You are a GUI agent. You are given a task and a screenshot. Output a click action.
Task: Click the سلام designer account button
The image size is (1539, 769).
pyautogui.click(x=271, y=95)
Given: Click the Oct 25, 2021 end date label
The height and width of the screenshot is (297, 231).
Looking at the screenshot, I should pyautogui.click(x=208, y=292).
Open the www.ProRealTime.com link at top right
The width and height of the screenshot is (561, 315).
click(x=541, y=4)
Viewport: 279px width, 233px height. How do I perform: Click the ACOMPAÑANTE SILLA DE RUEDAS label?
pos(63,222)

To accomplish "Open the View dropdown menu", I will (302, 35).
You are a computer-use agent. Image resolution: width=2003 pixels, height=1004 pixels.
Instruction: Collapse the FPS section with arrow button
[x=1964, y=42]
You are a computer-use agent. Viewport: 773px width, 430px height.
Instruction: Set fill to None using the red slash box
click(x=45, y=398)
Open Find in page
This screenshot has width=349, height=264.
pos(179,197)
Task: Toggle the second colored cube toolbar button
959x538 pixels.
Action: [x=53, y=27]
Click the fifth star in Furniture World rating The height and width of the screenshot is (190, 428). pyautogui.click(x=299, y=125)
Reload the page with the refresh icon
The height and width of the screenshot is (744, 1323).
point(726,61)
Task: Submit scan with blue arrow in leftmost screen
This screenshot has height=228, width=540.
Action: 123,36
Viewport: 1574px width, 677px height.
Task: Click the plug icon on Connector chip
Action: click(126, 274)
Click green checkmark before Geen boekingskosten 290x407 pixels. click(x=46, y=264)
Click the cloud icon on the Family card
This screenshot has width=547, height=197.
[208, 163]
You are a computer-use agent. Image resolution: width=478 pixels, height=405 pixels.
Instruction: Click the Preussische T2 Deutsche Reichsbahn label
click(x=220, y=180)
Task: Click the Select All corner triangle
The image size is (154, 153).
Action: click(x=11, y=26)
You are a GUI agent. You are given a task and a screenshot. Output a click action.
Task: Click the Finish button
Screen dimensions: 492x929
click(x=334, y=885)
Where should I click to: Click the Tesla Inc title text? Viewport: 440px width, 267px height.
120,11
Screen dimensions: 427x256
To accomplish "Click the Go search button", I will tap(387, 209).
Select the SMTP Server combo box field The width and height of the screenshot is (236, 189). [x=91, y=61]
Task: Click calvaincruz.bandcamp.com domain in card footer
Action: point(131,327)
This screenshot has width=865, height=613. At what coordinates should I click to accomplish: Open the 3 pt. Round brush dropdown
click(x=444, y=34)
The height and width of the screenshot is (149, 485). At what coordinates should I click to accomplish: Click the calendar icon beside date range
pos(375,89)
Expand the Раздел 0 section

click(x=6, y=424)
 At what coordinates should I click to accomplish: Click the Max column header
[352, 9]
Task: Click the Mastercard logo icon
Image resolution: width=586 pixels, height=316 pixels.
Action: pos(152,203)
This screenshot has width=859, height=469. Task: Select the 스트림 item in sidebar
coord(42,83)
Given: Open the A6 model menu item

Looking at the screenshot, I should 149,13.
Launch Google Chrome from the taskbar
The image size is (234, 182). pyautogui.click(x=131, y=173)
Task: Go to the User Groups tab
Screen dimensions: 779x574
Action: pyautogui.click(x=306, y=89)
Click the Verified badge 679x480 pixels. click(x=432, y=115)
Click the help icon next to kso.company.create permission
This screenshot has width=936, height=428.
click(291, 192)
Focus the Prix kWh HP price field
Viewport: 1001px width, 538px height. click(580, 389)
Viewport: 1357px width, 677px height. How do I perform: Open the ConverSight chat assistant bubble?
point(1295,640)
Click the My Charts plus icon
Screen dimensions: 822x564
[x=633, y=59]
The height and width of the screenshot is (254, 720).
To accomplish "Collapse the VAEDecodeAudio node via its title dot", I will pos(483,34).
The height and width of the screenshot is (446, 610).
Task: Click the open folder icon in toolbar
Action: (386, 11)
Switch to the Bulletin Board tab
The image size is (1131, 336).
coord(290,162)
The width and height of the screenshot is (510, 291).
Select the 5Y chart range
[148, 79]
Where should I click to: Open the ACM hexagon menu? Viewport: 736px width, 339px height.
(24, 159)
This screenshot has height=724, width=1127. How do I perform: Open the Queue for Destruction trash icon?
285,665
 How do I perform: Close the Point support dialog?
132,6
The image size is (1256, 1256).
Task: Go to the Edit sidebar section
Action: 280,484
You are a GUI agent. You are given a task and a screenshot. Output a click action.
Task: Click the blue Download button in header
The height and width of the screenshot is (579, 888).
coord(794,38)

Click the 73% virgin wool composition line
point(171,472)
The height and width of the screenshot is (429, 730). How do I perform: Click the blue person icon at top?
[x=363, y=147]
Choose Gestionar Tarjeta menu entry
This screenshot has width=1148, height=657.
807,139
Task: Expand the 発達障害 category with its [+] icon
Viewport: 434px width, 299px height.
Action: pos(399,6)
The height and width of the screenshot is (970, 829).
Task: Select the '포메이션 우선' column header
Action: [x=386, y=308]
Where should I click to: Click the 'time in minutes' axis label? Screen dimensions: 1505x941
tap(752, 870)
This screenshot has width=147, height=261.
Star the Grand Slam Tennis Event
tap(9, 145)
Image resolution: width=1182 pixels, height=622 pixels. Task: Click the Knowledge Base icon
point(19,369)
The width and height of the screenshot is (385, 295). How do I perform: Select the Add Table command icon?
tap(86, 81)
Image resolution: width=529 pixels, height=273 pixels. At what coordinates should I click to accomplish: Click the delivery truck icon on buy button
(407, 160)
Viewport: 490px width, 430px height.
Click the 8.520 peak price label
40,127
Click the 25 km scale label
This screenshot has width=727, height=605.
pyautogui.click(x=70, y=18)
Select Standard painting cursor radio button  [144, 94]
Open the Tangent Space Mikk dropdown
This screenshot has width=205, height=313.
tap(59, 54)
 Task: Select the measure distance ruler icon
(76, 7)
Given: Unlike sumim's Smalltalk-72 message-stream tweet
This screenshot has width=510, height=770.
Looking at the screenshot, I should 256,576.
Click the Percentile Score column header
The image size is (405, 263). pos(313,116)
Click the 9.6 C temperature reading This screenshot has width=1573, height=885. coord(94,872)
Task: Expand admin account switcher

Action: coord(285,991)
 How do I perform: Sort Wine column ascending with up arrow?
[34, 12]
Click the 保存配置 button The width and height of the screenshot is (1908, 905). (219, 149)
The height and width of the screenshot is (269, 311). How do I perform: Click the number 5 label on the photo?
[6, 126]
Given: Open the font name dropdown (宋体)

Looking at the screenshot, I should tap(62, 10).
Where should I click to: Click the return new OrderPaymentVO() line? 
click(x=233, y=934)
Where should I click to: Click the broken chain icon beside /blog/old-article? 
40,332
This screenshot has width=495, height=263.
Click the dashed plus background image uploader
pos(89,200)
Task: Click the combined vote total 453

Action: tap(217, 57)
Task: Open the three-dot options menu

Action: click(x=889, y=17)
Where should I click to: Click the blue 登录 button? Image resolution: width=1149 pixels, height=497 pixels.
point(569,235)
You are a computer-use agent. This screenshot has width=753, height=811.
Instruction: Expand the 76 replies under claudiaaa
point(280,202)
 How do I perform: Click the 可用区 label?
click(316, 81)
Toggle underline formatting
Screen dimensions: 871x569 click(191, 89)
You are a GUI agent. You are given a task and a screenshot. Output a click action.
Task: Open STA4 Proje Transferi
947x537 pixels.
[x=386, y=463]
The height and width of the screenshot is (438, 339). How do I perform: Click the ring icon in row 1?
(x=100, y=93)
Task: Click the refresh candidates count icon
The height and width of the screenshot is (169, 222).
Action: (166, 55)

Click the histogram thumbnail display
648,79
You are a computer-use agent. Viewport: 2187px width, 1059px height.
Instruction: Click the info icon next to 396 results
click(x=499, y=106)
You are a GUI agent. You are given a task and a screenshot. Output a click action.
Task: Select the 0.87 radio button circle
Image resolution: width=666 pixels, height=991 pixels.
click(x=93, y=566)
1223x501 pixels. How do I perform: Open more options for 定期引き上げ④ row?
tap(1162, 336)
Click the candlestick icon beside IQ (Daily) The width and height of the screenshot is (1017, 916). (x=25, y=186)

== TASK OBJECTIVE ==
Convert the listing above, from the line with "Task: Go to the User Groups tab" up to and including the line with "Viewport: 1001px width, 538px", into a two-column CSV with the headers input and output. Give one row per entry, putting its text under input and its answer under output, each in a quoted field with line breaks replaced by spaces.

== CORRECT ANSWER ==
input,output
"Task: Go to the User Groups tab Screen dimensions: 779x574","Action: pyautogui.click(x=306, y=89)"
"Click the Verified badge 679x480 pixels.","click(x=432, y=115)"
"Click the help icon next to kso.company.create permission This screenshot has width=936, height=428.","click(291, 192)"
"Focus the Prix kWh HP price field","Viewport: 1001px width, 538px height. click(580, 389)"